[LU-15745] Client error when multiple filesystems mounted with differing jobid_var settings Created: 14/Apr/22 Updated: 14/Apr/22 |
|
| Status: | Open |
| Project: | Lustre |
| Component/s: | None |
| Affects Version/s: | Lustre 2.15.0 |
| Fix Version/s: | None |
| Type: | Bug | Priority: | Minor |
| Reporter: | Nathan Crawford | Assignee: | WC Triage |
| Resolution: | Unresolved | Votes: | 0 |
| Labels: | None | ||
| Environment: |
CentOS 7.9, servers 2.12.8, client 2.15.0-RC3, Q-logic/Intel QDR Infiniband. |
||
| Rank (Obsolete): | 9223372036854775807 |
| Description |
|
In trying to work around lock timeouts with parallel compilation of GCC (client and server both on Lustre 2.12.8), I tried upgrading a client node to 2.15.0-RC3. The lock timeouts went away, but errors like the following appeared in dmesg: [ +0.309601] LustreError: cowardly refusing to write 4123 bytes in a page [ +0.000010] LustreError: 11121:0:(jobid.c:348:cfs_get_environ()) key: SLURM_JOB_ID, entry: MAKEFLAGS=w --jobserver-fds=3,4 -j -- MAKEINFO=makeinfo\ --split-size=5000000\ --split-size=5000000\ --split-size=5000000 CONFIG_SHELL=/bin/sh TFLAGS= STAGEautofeedback_TFLAGS=-fchecking=1 STAGEautofeedback_GENERATOR_CFLAGS= STAGEautofeedback_CXXFLAGS=-g\ -O2\ -fchecking=1 STAGEautofeedback_CFLAGS=-g\ -O2\ -fchecking=1 STAGEautoprofile_TFLAGS=-fno-checking STAGEautoprofile_GENERATOR_CFLAGS= STAGEautoprofile_CXXFLAGS=-g\ -O2\ -fno-checking\ -gtoggle\ -g STAGEautoprofile_CFLAGS=-g\ -O2\ -fno-checking\ -gtoggle\ -g STAGEfeedback_TFLAGS= STAGEfeedback_GENERATOR_CFLAGS= STAGEfeedback_CXXFLAGS=-g\ -O2\ -fprofile-use STAGEfeedback_CFLAGS=-g\ -O2\ -fprofile-use STAGEtrain_TFLAGS= STAGEtrain_GENERATOR_CFLAGS= STAGEtrain_CXXFLAGS=-g\ -O2 STAGEtrain_CFLAGS=-g\ -O2 STAGEprofile_TFLAGS=-fno-checking STAGEprofile_GENERATOR_CFLAGS= STAGEprofile_CXXFLAGS=-g\ -O2\ -fno-checking\ -gtoggle\ -fprofile-generate STAGEp Our main lustre system, DFS-L, was configured to collect slurm jobstats (jobid_var=SLURM_JOB_ID), but our scratch system, XXX-L, was still at the default (jobid_var=disable). The compilation of GCC was being done on XXX-L, but outside of slurm (SLURM_JOB_ID was not set). Turning off jobstats gathering on DFS-L with "lctl conf_param DFS-L.sys.jobid_var=disable" on the MGS made the error message go away. Is it possible to have multiple lustre file systems coexist with different jobid_var settings? We are not currently using the slurm jobstats, so keeping it off everywhere is fine for now. |

━━━━

PROBLEM STATEMENT:
Can you sum up the Lustre bug report above in three sentences?

DATA PROVIDED:

━━━━

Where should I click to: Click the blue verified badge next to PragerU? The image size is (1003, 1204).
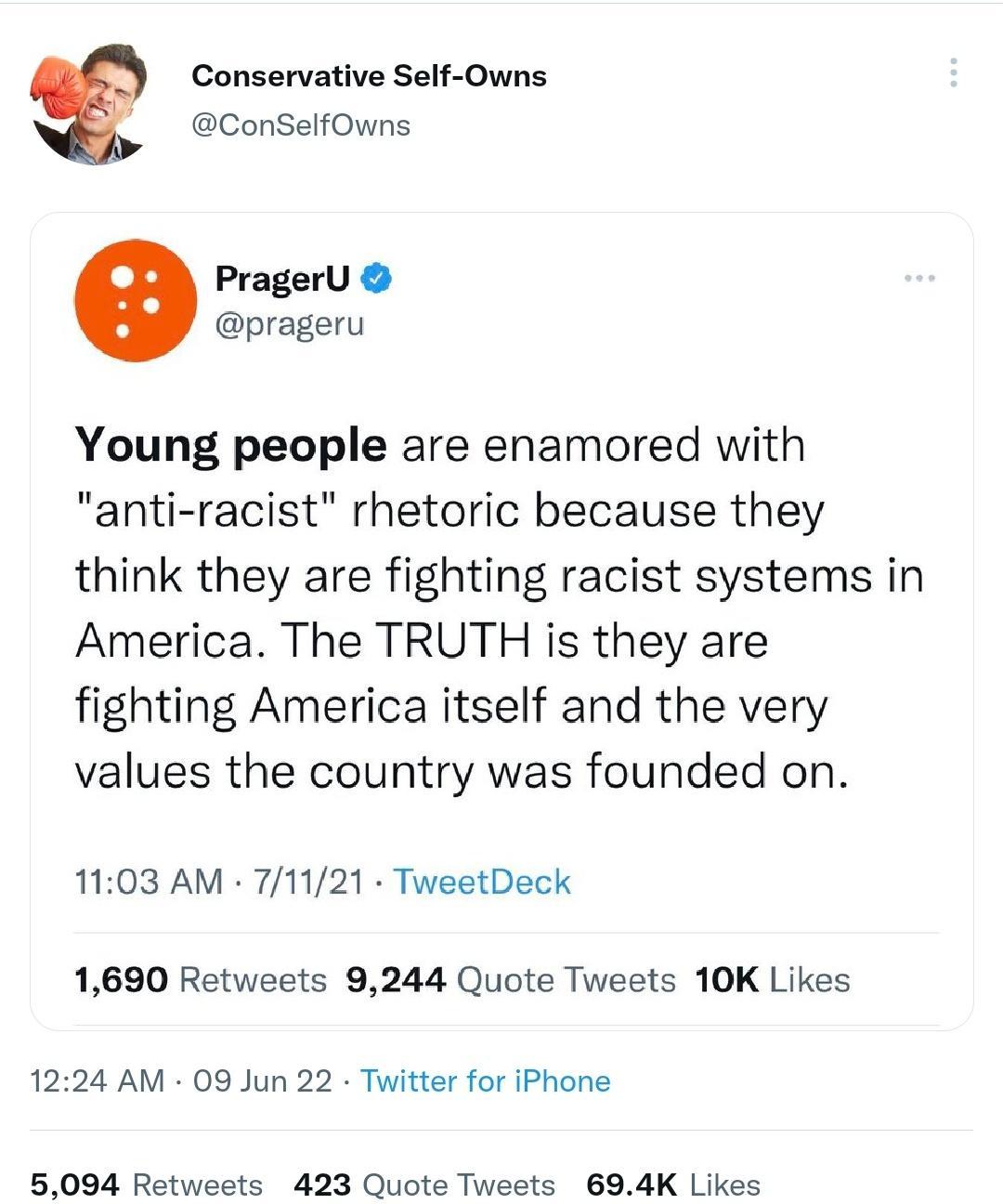click(375, 278)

━━━━

EXERCISE RESULT:
While trying to work around lock timeouts during parallel GCC compilation, the reporter upgraded a client node to Lustre 2.15.0-RC3, which made the timeouts go away but caused LustreError messages in dmesg, such as a refusal to write 4123 bytes in a page. The main file system, DFS-L, had jobid_var set to SLURM_JOB_ID, while the scratch system, XXX-L, was still at the default of disable, and the compilation ran on XXX-L outside of slurm. Turning off jobstats gathering on DFS-L from the MGS made the error message go away, and the reporter asks whether multiple Lustre file systems can coexist with different jobid_var settings.